Cheminformatics¶
These tools work on the chemistry of small molecules: converting molecule files between formats, building 3-D coordinates, and computing descriptors. They read a compounds stream (the SMILES/codes a Ligand or CompoundLibrary carries) and may also read or write a structures stream (the actual coordinate files). See The Ligand Contract for why chemistry and coordinates live in two separate streams.
OpenBabel¶
Converts a molecule stream between chemical file formats, optionally adding hydrogens (pH-aware) and generating 3-D coordinates. This is the standard way to turn a Ligand (which carries only SMILES) into a docking-ready 3-D file: OpenBabel(compounds=lig, convert_3d="sdf").
References: https://github.com/openbabel/openbabel
Environment: biopipelines (on Colab, install the openbabel pip extra).

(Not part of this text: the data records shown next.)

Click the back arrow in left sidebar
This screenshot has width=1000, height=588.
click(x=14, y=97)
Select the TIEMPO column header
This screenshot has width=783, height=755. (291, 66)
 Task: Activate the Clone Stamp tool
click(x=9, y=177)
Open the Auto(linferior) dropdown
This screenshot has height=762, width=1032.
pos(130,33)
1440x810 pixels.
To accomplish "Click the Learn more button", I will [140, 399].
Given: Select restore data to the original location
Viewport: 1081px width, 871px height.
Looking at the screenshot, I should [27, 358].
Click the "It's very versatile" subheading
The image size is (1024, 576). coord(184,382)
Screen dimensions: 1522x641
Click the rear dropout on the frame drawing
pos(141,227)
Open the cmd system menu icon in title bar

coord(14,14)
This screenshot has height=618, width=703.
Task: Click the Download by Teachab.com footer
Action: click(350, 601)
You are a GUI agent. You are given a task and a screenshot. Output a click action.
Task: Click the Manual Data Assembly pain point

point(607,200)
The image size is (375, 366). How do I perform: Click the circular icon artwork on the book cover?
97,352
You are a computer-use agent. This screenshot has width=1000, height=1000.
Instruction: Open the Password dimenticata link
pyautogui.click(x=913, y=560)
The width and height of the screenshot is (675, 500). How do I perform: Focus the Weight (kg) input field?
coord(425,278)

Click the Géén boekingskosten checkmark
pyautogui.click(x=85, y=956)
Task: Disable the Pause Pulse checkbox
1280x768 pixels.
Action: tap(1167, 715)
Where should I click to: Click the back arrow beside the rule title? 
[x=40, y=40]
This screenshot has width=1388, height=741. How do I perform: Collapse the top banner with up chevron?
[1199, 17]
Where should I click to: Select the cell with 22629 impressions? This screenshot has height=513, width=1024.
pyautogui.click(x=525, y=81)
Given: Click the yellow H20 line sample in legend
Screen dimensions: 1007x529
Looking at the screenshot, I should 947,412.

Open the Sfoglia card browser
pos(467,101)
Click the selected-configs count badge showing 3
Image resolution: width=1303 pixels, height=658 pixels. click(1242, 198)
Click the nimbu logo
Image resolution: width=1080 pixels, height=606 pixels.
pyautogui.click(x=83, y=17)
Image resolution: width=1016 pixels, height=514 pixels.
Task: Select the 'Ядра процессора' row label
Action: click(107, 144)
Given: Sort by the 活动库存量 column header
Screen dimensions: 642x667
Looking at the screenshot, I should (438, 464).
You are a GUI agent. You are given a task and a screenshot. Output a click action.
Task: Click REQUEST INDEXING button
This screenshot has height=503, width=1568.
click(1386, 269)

Parameters: - compounds: DataStream | StandardizedOutput = None — Source compounds (SMILES). Mutually exclusive with structures. - structures: DataStream | StandardizedOutput = None — Source coordinate files. Mutually exclusive with compounds. - convert_3d: str = None — Target 3-D coordinate format ("sdf", "mol2", "mol", "pdb", "pdbqt", "xyz"). Produces a structures stream. - convert_1d: str | List[str] = None — Line/notation format(s) ("smi", "inchi", "cml"). Added as columns on the compounds stream. - add_hydrogens: bool = False — Add explicit hydrogens. - pH: float = None — Add hydrogens at the given pH (implies add_hydrogens=True). - gen3d: bool = False — Generate 3-D coordinates from a SMILES (compounds input only). - gen3d_quality: str = "medium" — Embedding effort: "fastest", "fast", "medium", "better", "best". - minimize: bool = False — Force-field geometry minimization after embedding. - ff: str = "MMFF94" — Force field for minimization ("MMFF94", "MMFF94s", "UFF", "GAFF", "Ghemical"). - minimize_steps: int = 500 — Maximum minimization iterations. - use_structure_template: bool = True — When converting from a structures input, use the input coordinates/connectivity as a bond-order template rather than re-perceiving from scratch.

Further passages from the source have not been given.